# HDMI modes not displaying



## Xaero252 (Oct 23, 2011)

Okay, so I have been loving my Bionic so far, but recently after deciding to start my webtop partition over (Uninstall webtop2sd -> restore factory /osh partition) none of my HDMI modes work.
The phone still detects the HDMI cable is plugged in, and prompts me to choose a mode.
Here is my phones history:

Stock->Root
Debloat
Unleashed
Factory Reset->Root
Reblured (1.8)
Webtop Hacks+Webtop2sd
1.5gb swap space enable
Factory Reset (without touching /osh)->Root
Liberty 3 RC1 + Webtop2sd (to access my old webtop partition)
Re-Enable swap space
Had some minor webtop issues -> Flash Webtop FXZ
Black Screen on HDMI from here on
Flash FULL FXZ
Black screen still persistant.

Are there any other options to try? Or is my HDMI port broken? I've tried 3 seperate HDMI cables and 2 displays. It says "Detecting input information" on one display when selecting mirror mode and then goes to a No Signal message. NONE of the HDMI modes give ANY output.
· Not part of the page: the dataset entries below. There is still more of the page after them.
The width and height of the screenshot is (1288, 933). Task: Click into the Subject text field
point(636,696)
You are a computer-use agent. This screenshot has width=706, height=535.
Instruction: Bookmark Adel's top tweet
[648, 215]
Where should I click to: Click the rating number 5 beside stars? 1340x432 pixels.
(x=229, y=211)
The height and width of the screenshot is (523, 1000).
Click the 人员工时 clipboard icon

So I formatted all the partitions and FXZ'd so it would act like I just got it out of the box. Still nothing... in fact now its worse, it doesn't detect my HD Dock as a dock, so I think its just a defect with my phone now, its clearly not a software issue since I have LITERALLY gone back to the moment it was pulled out of the box and went through... hopefully this can be covered by warranty - if not insurance will take care of it.


----------



## Zog (Aug 19, 2011)

Hmm. . One problem i hope i never run into. I think the new partition lacks the correct r/w permissions, file format, or files necessary to function normally? Im guessin here no idea. I hope it wasn\'t RC3 that broke it.


----------



## Xaero252 (Oct 23, 2011)

Well, I formatted all partitions individually, and formatted System, OSH twice. Flashed the FULL FXZ of the phone and ran the fix permissions feature of CWM. Still nothing from the HDMI port. No video whatsoever. Absolutely Bizarre.


----------



## azwildfire (Sep 2, 2011)

I think the issue is similiar to mine where the docks just stop working. There are some files that are not replaced by the FXZ - i just havent figured em all out yet, or how ot completely format all the data in the phone.


----------



## Xaero252 (Oct 23, 2011)

Interesting were you ever able to return the functionality of the docks? If so how?


----------



## azwildfire (Sep 2, 2011)

Nope - and VZW has been kind enough to replace my phone 3 times - I don't have the heart to make it a 4th time








I am trying to figure out what gets changed that causes the issue... but my phone skillz are not as good as i would like.


----------



## Xaero252 (Oct 23, 2011)

Can CWM dump a full backup of the entire phone? If so, and I get a new phone, we should both dump a full CWM backup of stock and compare the two's file contents via hashes...
I dunno how good verizon is about replacing phones in my Area, especially since there isn't a real verizon store here ><


----------



## azwildfire (Sep 2, 2011)

I support that - however I did go to .893 in hopes it would fix my issue - it didnt.


----------